At the heart of humanitarianism is the idea that all people have equal value, and that to exclude someone on the grounds of nationality, religion, politics or gender is contrary to that ethos. I believe it is time we added neglect on the grounds of age to this list - for humanitarians have a responsibility to provide aid impartially, to whoever needs it most.

I have often myself witnessed emergency aid failing to address the needs of older people. At the height of 2011's nutrition crisis in East Africa, I was in the Somali capital, Mogadishu. Nearly all the people I saw being assessed for malnutrition were children, yet in my travels around the city, I witnessed large numbers of older people - frail and visibly malnourished - peering from makeshift shelters, too weak to seek help.

In crisis situations - whether it's flooding in mid-Wales or an earthquake in Haiti - high death rates among older people are all too common. If your eyesight is poor and your mobility is limited - problems which get worse with age - it can be difficult to get yourself out of danger and get help. Older people may find it hard to travel to health facilities, stand in queues for food distributions, carry heavy packages of food or containers of water, or compete with younger people for relief supplies.

Contrary to the common assumption, older people in developing countries are often not cared for within their families. Following the 2010 floods in Pakistan, one in ten older people were surviving without family support, while in camps for internally displaced people in Darfur, Sudan, half the older people live alone.

Because older people are inherently vulnerable, and because their needs are not well understood, they are likely to suffer disproportionately when the going gets tough.

In the midst of this year's refugee crisis in South Sudan, a survey by an MSF team found that over-50s were more than four times more likely to die than the five-to-50 age group, and were twice as likely to die as under-fives. Even allowing for the obvious fact that people die naturally when they get older, these are unacceptably high figures and should not be ignored.

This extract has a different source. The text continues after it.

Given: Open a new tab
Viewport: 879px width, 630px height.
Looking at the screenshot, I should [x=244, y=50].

Effective humanitarian assistance relies on carrying out assessments of people's needs. Almost all guidance - such as the Sphere Handbook that defines minimum standards for humanitarian assistance - requires data to be collected according to both gender and age. But in practice, most adult data does not differentiate between age groups, leaving the profile and needs of older groups invisible.

The problem is becoming increasingly urgent. Demographic changes mean that older people make up a growing number of those affected by humanitarian crises. The population of older people in developing countries is growing faster than in developed countries. By 2050, more than 80 percent of older people will live in developing countries - where disasters are more likely to occur, and where their effects will be greater - compared to the 60 percent who do so today.

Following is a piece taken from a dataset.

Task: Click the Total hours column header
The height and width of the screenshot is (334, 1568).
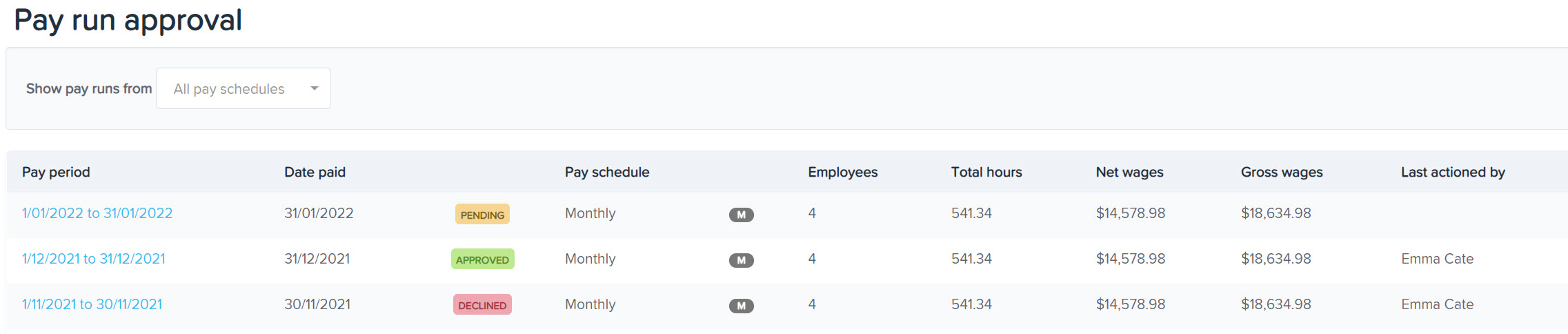Action: (x=986, y=172)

In some regions - particularly remote rural areas - conflict, HIV and economic migration have depleted numbers of younger people, leading to even higher proportions of the elderly.

Older people have specific health risks and needs. In developing countries, ageing is recognised as a major driver of non-communicable diseases such as strokes, cardiovascular disease, diabetes and dementia. Yet in humanitarian responses, these diseases are neglected, and there are virtually no guidelines on how to manage chronic medical conditions after disasters.

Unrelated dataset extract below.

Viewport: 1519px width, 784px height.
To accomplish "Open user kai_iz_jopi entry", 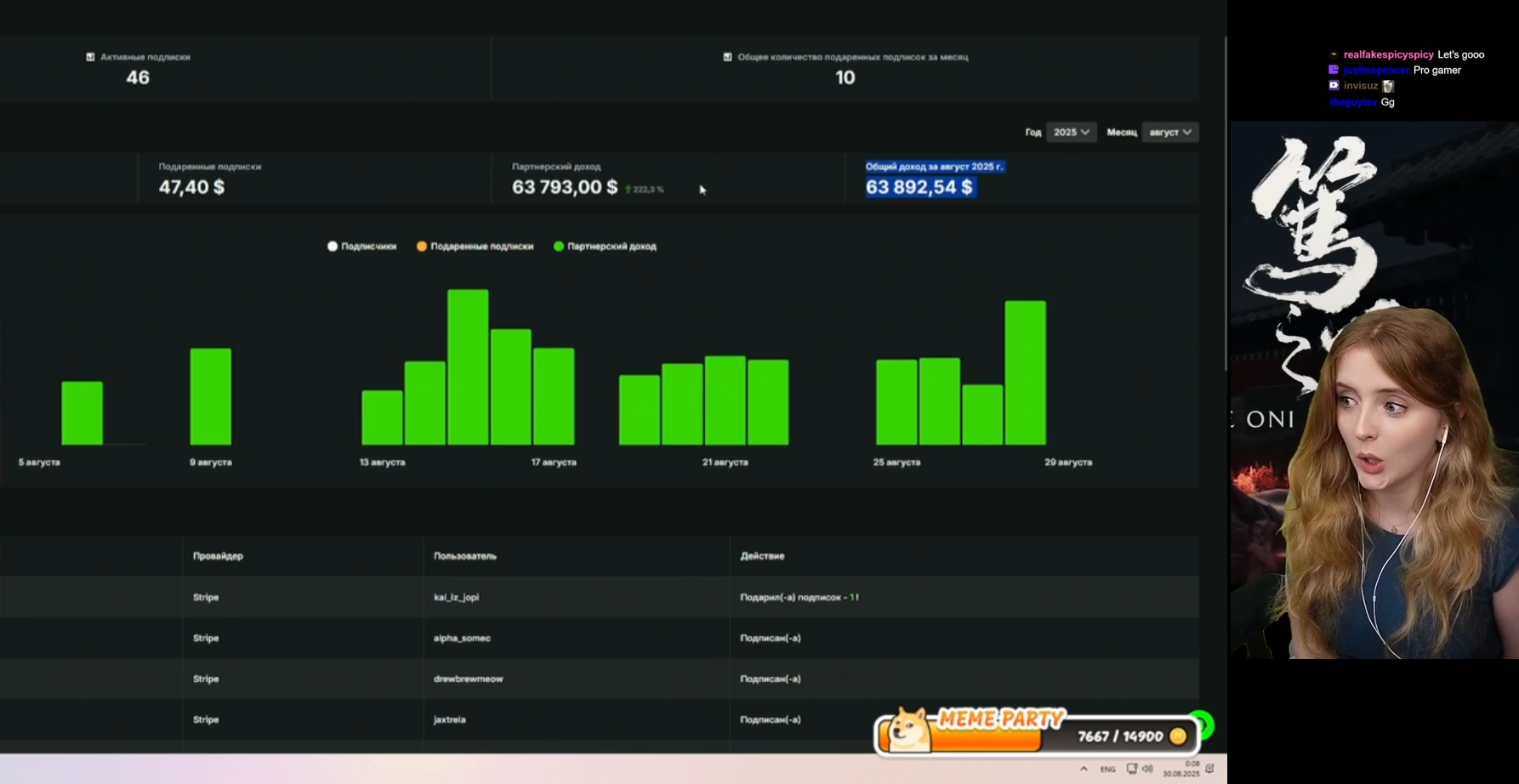I will (456, 597).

Institutional donors do not treat humanitarian assistance for older people as a priority. Although, in 2010, 12.5% of the world's population was aged over 60, only 0.3% of humanitarian projects funded through the UN Consolidated Appeals Process included any activity specifically targeting the needs of older people. In 21 countries around the world there have been no projects aimed at older people in the past two years.

This clearly needs to change. As the numbers of older people affected by humanitarian crises and disasters increase, policy and practice must be adapted to ensure that older people's needs are consistently considered. Being old should no longer mean being ignored.